Urban fantasy is a subgenre of fantasy in which the narrative has an urban setting. Works of urban fantasy are set primarily in the real world and contain aspects of fantasy, such as the arrival of alien races, the discovery of earthbound mythological creatures, coexistence or conflict between humans and paranormal beings, and other changes to city life.
I write urban fantasy. I’m not going to pretend I don’t, because come on. Demons and other magic users running around fighting and guys in a Pennsylvania city is pretty firmly located deep in “urban fantasy” territory. It’s not even sort of hanging out a the edges like some small-town psychic trying to scrape by.
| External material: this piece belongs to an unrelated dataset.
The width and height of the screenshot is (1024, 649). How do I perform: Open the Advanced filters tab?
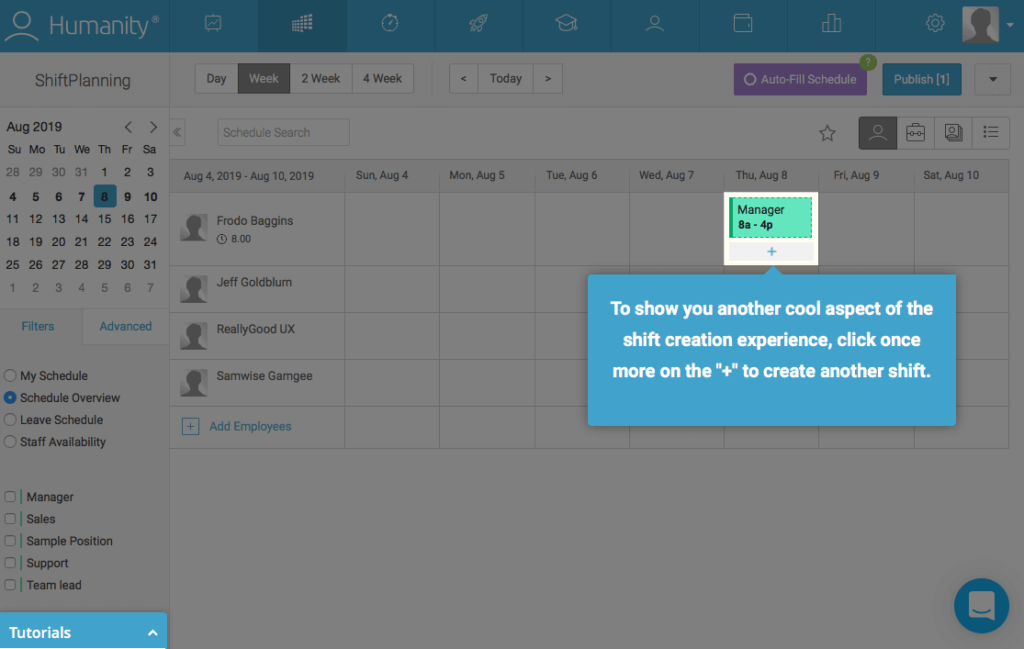pos(124,326)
It’s a pretty broad genre, with a lot of available space to play in. There’s a ton of room available for your Harry Potters AND your Harry Dresdens.
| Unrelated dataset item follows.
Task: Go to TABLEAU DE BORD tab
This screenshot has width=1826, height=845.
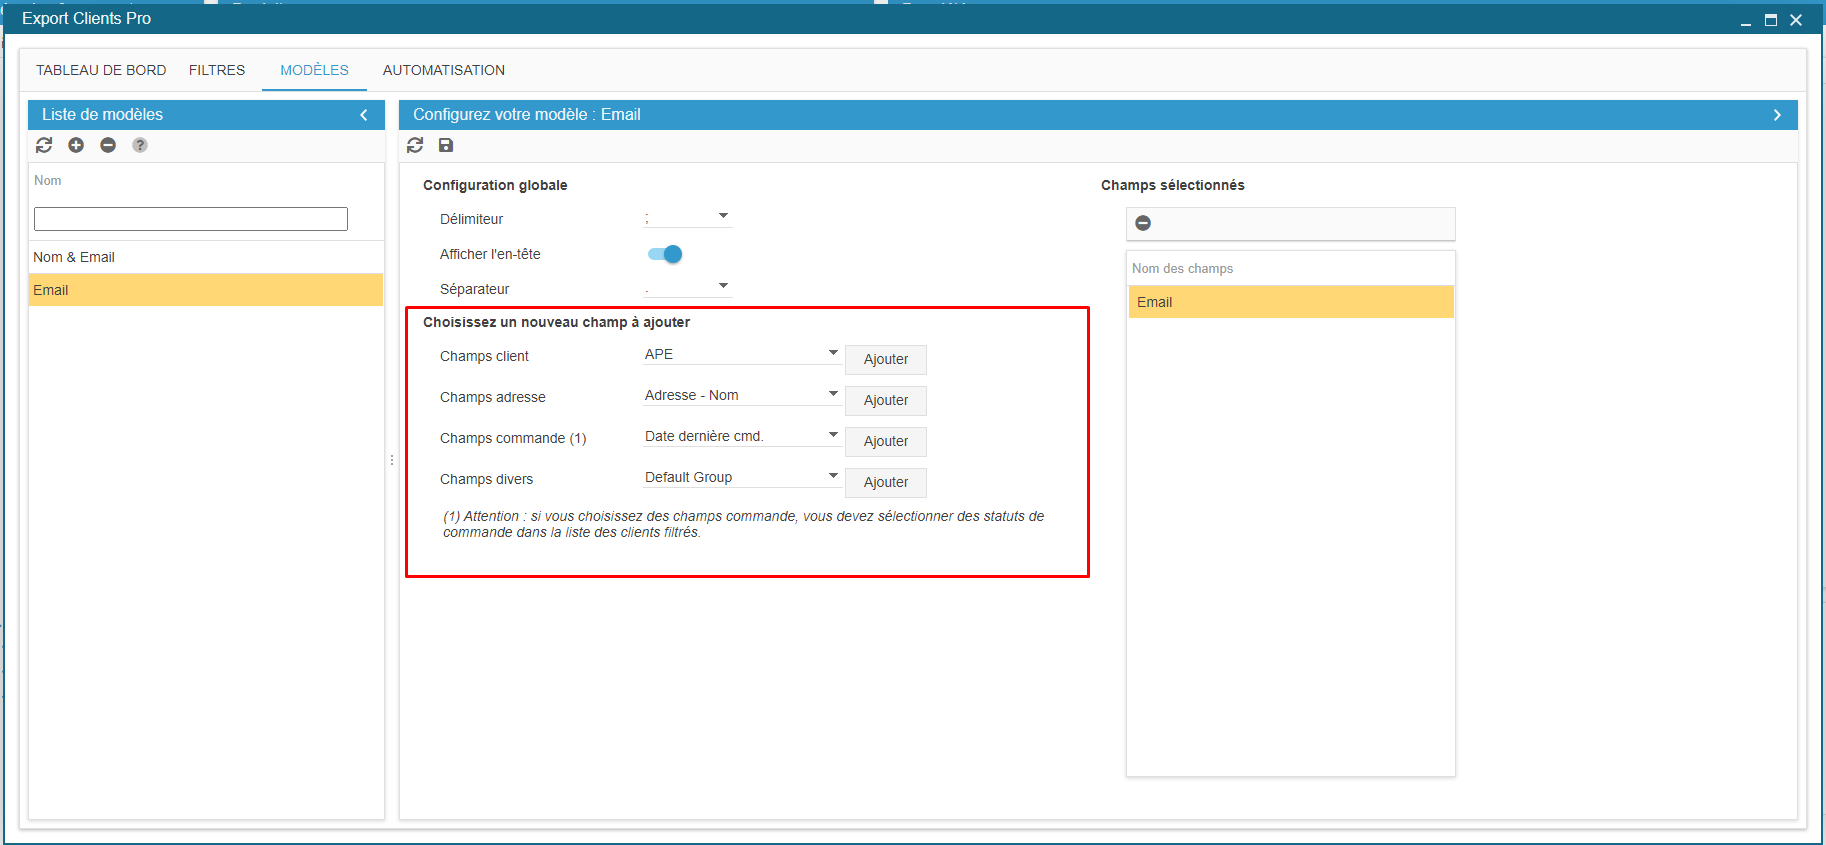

The other thing we should be clear on here is that I read a lot. Like… a lot. I know you may have visited my Goodreads page and seen no activity on the ‘recently read’ lists and all, but that’s partly because a: I’m a fairly private person and social media is really really hard for me. (Um, hi blog.) and b: I have been known to blow through three books in one day. I don’t often think to take a break in between submerging myself in a story to tell people that I just read something. Because honestly? You should simply assume I just read something.
So if you look at those two things, you could surmise that I read a lot of urban fantasy. And you would be totally correct. You get a prize! But… (you know there was a ‘but’ coming, admit it.) I kinda don’t love a lot of the stuff out there that’s labeled ‘urban fantasy.’ I think it’s… negative, overly politicized, unrelentingly violent, and, well…. Negative. I mean, I read to escape, have an adventure, and imagine a world just hidden from my all-to-human eyes. I see people being hateful, cruel, and violent all the time. That’s not urban fantasy, that’s urban real life.
So, I end up writing things that have been called ‘young adult’ and that’s fine with me, but I think it’s often meant as a bit of an insult. Like, my stories aren’t serious enough for real grown ups or something. Just because my characters don’t lose friends left and right to either betrayal or death, and because they’re not put at the worst of all disadvantages immediately and forced to scrape through the gutters while bleeding profusely and having their magic stolen from them, all at the same time, usually somewhere in chapter one.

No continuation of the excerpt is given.